Sebagai gelandang bertahan, salah satu kekuatan utama Casemiro adalah mesinnnya yang penuh tenaga. Stamina dan daya tahan pemain bernomor punggu 14 ini bisa diandalkan. Daya jelajahnya sangat berguna ketika Modric atau Kroos membutuhkan opsi umpan. Casemiro akan menyediakan diri di ruang-ruang yang ideal untuk menerima umpan pendek.

Ia bukan gelandang bertahan yang sering menjatuhkan diri untuk melakukan tekel. Namun ketika melakukannya, Casemiro melakukannya dengan keakuratan yang memuaskan.
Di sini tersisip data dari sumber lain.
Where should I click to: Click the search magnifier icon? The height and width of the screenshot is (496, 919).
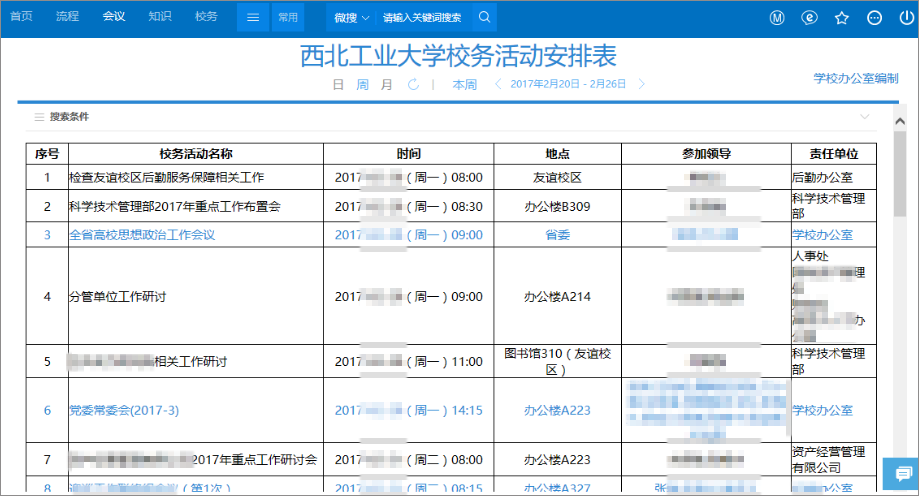(484, 17)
Cara Casemiro menghentikan progresi lawan adalah membaca arah umpan untuk melakukan intersep. Atau, ia akan berdiri di jalur umpan untuk memaksa lawan mengumpan ke belakang.

Casemiro juga bukan gelandang bertahan tradisional, yang kemampuan bertahannya jauh lebih menonjol. Pemain berusia 25 tahun ini juga mampu mempertahankan bola dan tak jarang menggiring menembus lini lawan. Dibantu fisiknya yang kokoh, Casemiro bisa melindungi bola di kakinya dengan baik.

Pemain dengan tinggi 184 sentimeter ini juga berbahaya ketika ikut menyerang. Ia bisa dengan tiba-tiba muncul di kotak penalti untuk menyelesaikan peluang. Golnya di ajang Piala Super Eropa ke gawang Manchester United menjadi wujud kemampuan berharga ini. Pun, Casemiro juga berbahaya dari jarak menengah dan jarak jauh.

Tendangan jarak menengahnya sangat berbahaya. Keakuratannya tidak kalah dengan pembidik ulung seperti Kroos atau Modric sendiri. Gol di final Liga Champions ke gawang Juventus musim lalu adalah buktinya. Dengan penempatan diri yang baik, Casemiro bisa menjadi opsi bagi Madrid ketika kesulitan menembus pertahanan lawan.

Gelandang bertahan modern yang lengkap, dengan kemampuan menjaga keseimbangan, Casemiro menjadi bagian yang harus ada.